▶ **Instructions for the task**
Render the lines below as a numbered list, leaving out any blank lines and the pictures.

-- start of Information supplied --

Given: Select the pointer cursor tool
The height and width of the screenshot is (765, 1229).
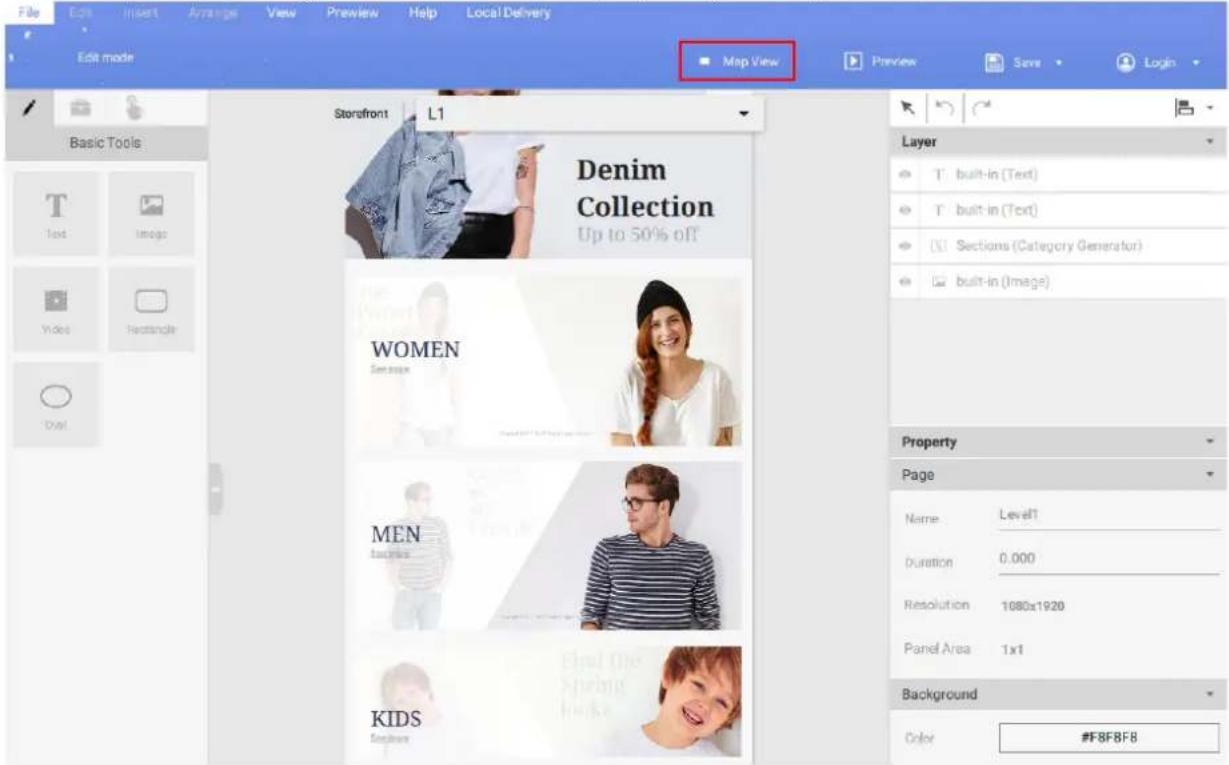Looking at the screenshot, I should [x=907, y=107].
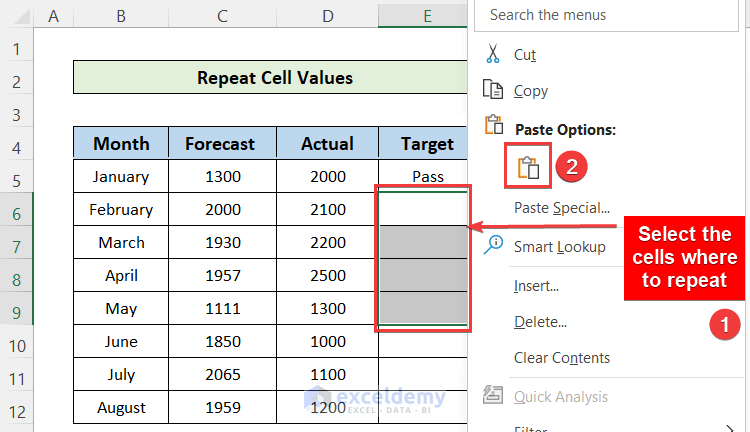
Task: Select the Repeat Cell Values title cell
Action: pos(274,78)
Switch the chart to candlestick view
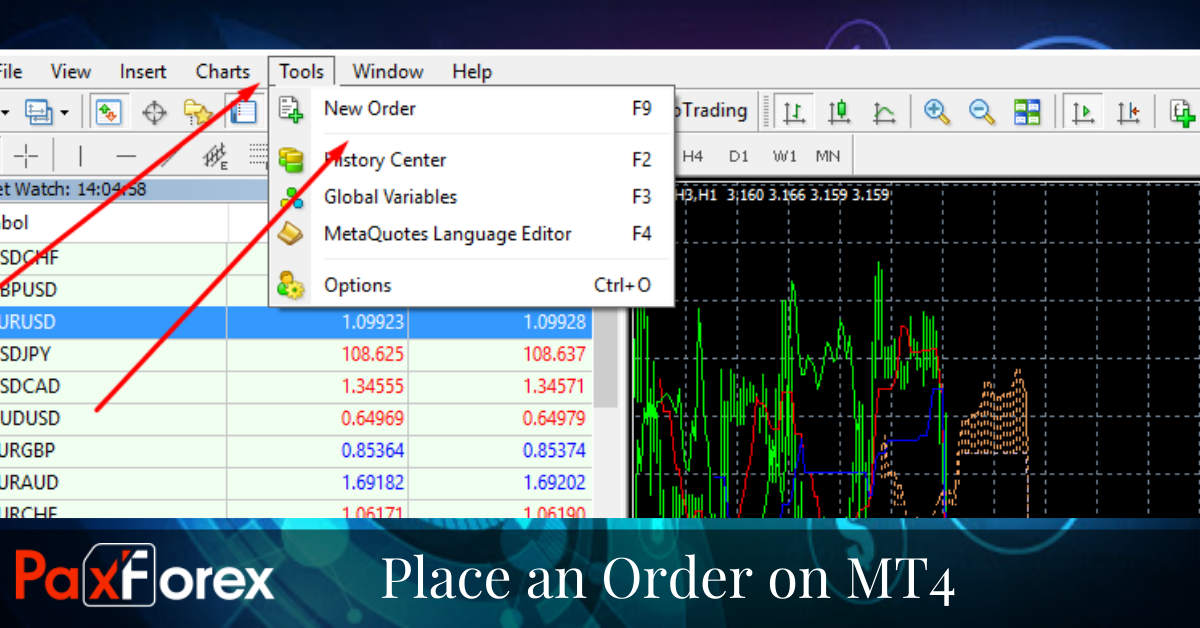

-- end of Information supplied --

▶ **Worked solution**
1. Given: Select the pointer cursor tool
2. The height and width of the screenshot is (765, 1229).
3. Looking at the screenshot, I should [x=907, y=107].
4. Task: Select the Repeat Cell Values title cell
5. Action: pos(274,78)
6. Switch the chart to candlestick view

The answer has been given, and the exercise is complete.